Leiden denn Wintersportorte mittlerweile auch unter einem veränderten Image?

Mit dem magischen "Winterwonderland" haben viele Orte leider immer seltener etwas gemein. Die Gemeinden nutzen im Marketing allerdings weiterhin Bilder tief verschneiter Landschaften, die die Wirklichkeit immer häufiger Lügen straft. Auch hier muss ein Umdenken einsetzen.

Laax im Schweizer Kanton Graubünden hat sich zum Ziel gesetzt, bis 2030 die erste CO2-neutrale Alpen-Destination zu werden. Energie gewinnt man dort teils aus erneuerbaren Energien wie Wasserkraft, Solarstrom und Biomasse. Und Pistenraupen fahren mit Hybridantrieb. Ist so Wintersport ohne schlechtes Gewissen möglich?

Ohne die Gegebenheiten in Laax genau zu kennen beziehungsweise analysiert zu haben, sind diese Bestrebungen sicherlich ein gangbarer Weg, um als Wintersportort einen Beitrag zum Erreichen der Klimaziele zu leisten. In niedrig gelegenen Skigebieten, vor allem in den Mittelgebirgen oder dem Alpenvorland, ist das wohl eher keine Lösung. Hier fehlt in den allermeisten Fällen die langfristige Perspektive, wirtschaftlich rentabel Wintersport anzubieten.

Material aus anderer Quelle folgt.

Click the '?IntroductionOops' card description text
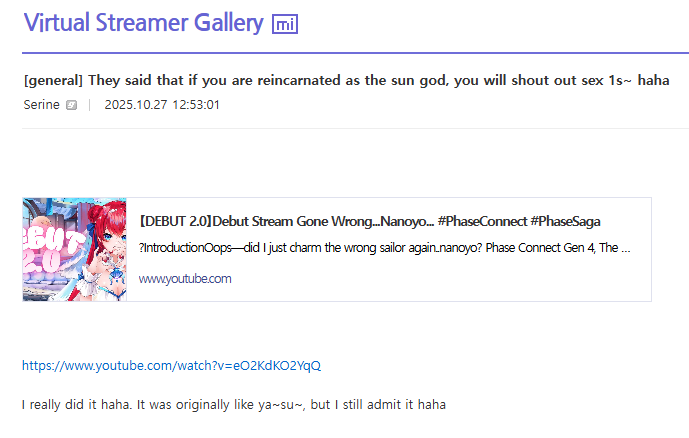 coord(185,248)
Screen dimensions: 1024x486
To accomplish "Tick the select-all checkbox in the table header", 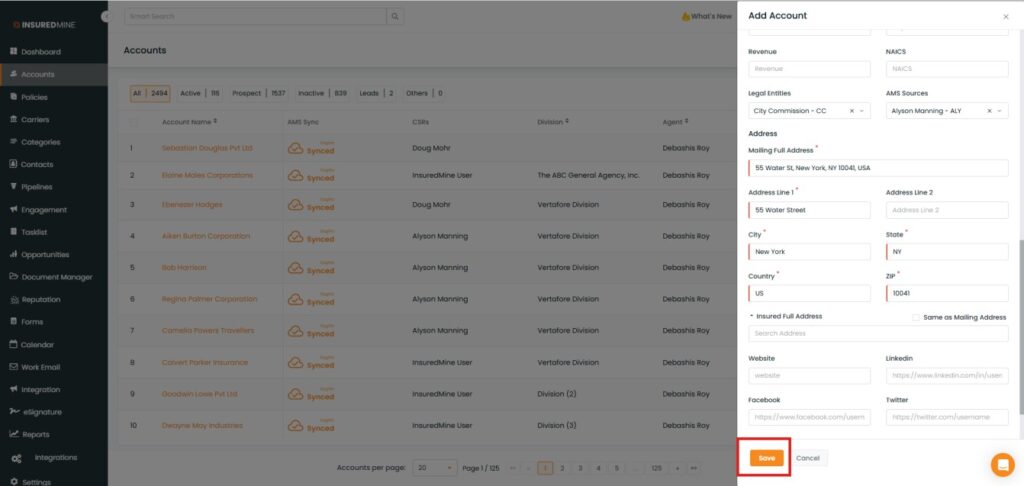I will tap(135, 122).
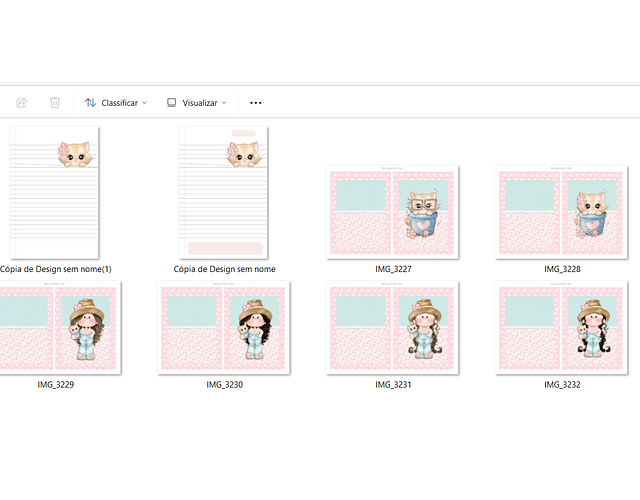Select the IMG_3230 image thumbnail
Screen dimensions: 640x500
(224, 327)
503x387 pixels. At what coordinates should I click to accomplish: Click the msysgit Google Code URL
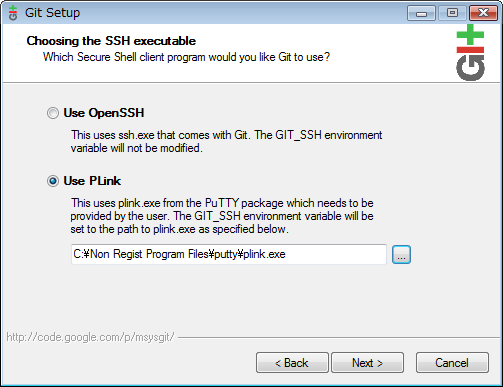pyautogui.click(x=90, y=337)
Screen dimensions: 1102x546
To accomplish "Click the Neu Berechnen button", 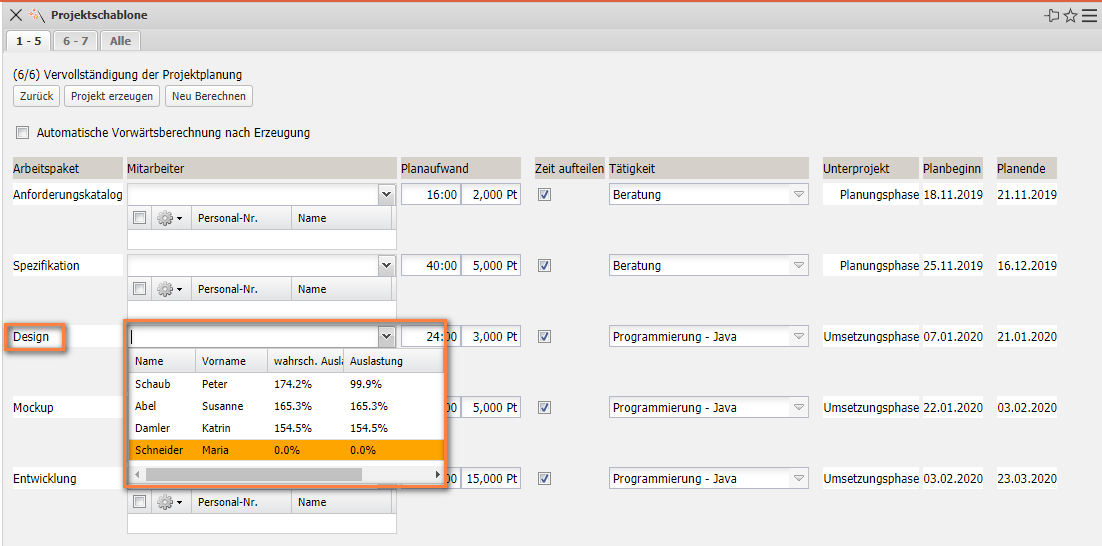I will (209, 96).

Schneeschuhlaufen, Skitourengehen oder Langlaufen sind alles große Trends im Wintersport. Sind das die umweltfreundlicheren Alternativen?

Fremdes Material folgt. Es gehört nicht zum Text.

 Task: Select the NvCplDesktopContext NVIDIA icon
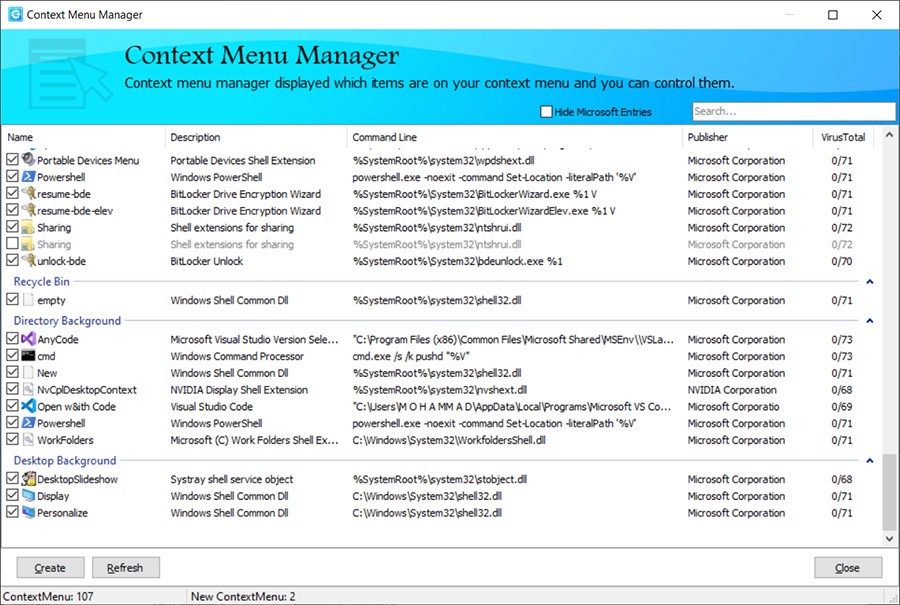(x=28, y=389)
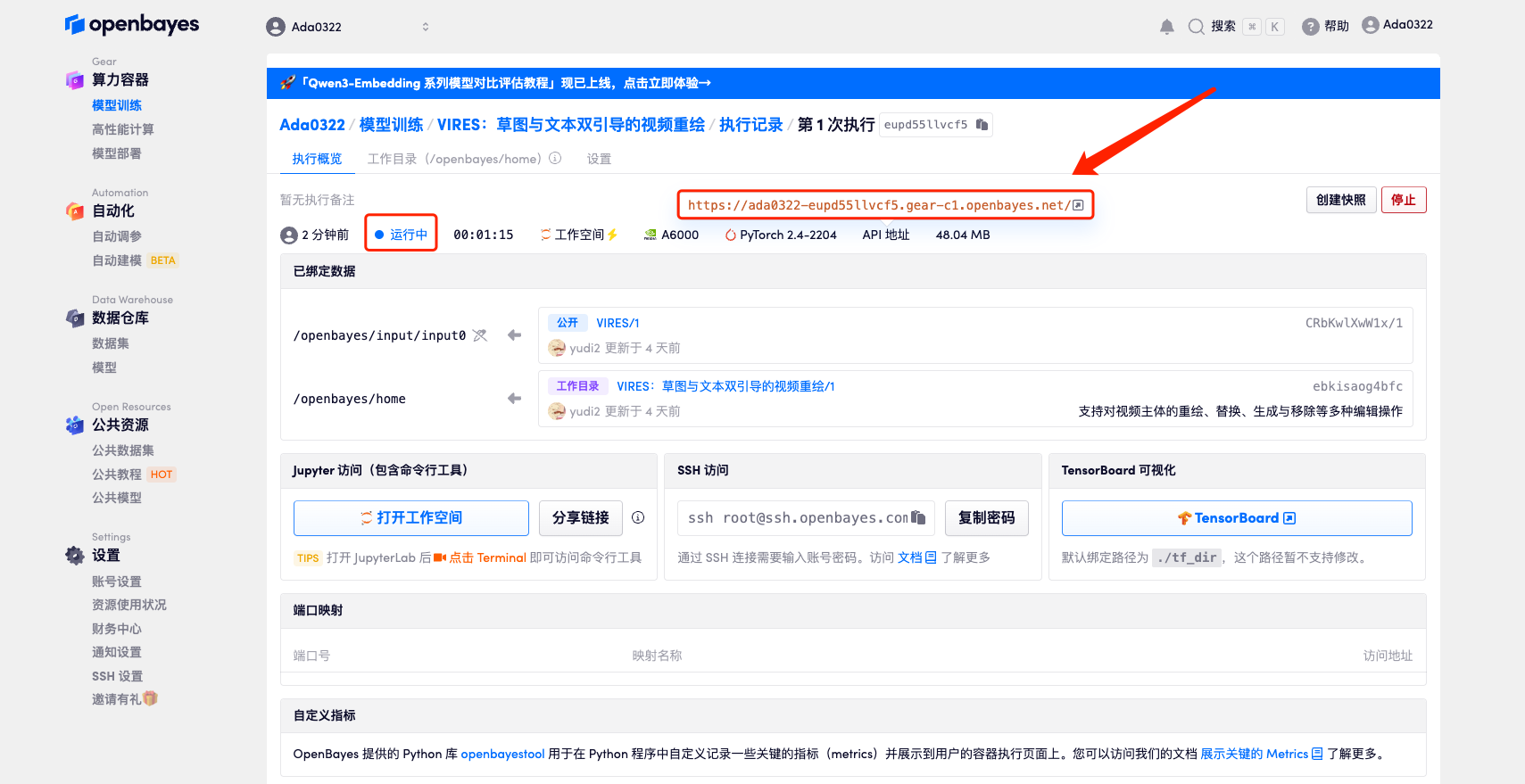Copy the execution ID eupd55llvcf5
The width and height of the screenshot is (1525, 784).
coord(982,125)
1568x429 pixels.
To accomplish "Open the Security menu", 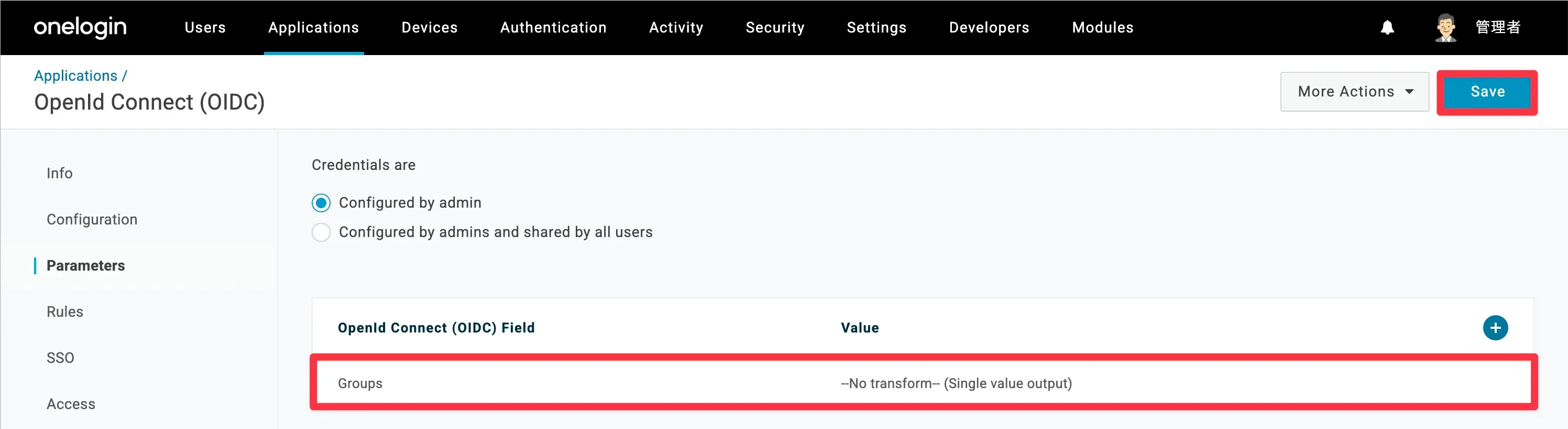I will (775, 27).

Das lässt sich pauschal nicht sagen. Diese Sportarten werden vor allem auf Naturschnee ausgeführt, das stimmt. Aber die Anreise, und die macht 60 bis 70 Prozent des CO2-Fußabdrucks aus, bleibt. Und beim Tourengehen kommt das Problem dazu, dass Naturschutzgebiete in Mitleidenschaft gezogen werden können. Auch da braucht es Sensibilisierung und Rücksichtnahme jedes Einzelnen auf den Naturraum, in dem er sich bewegt.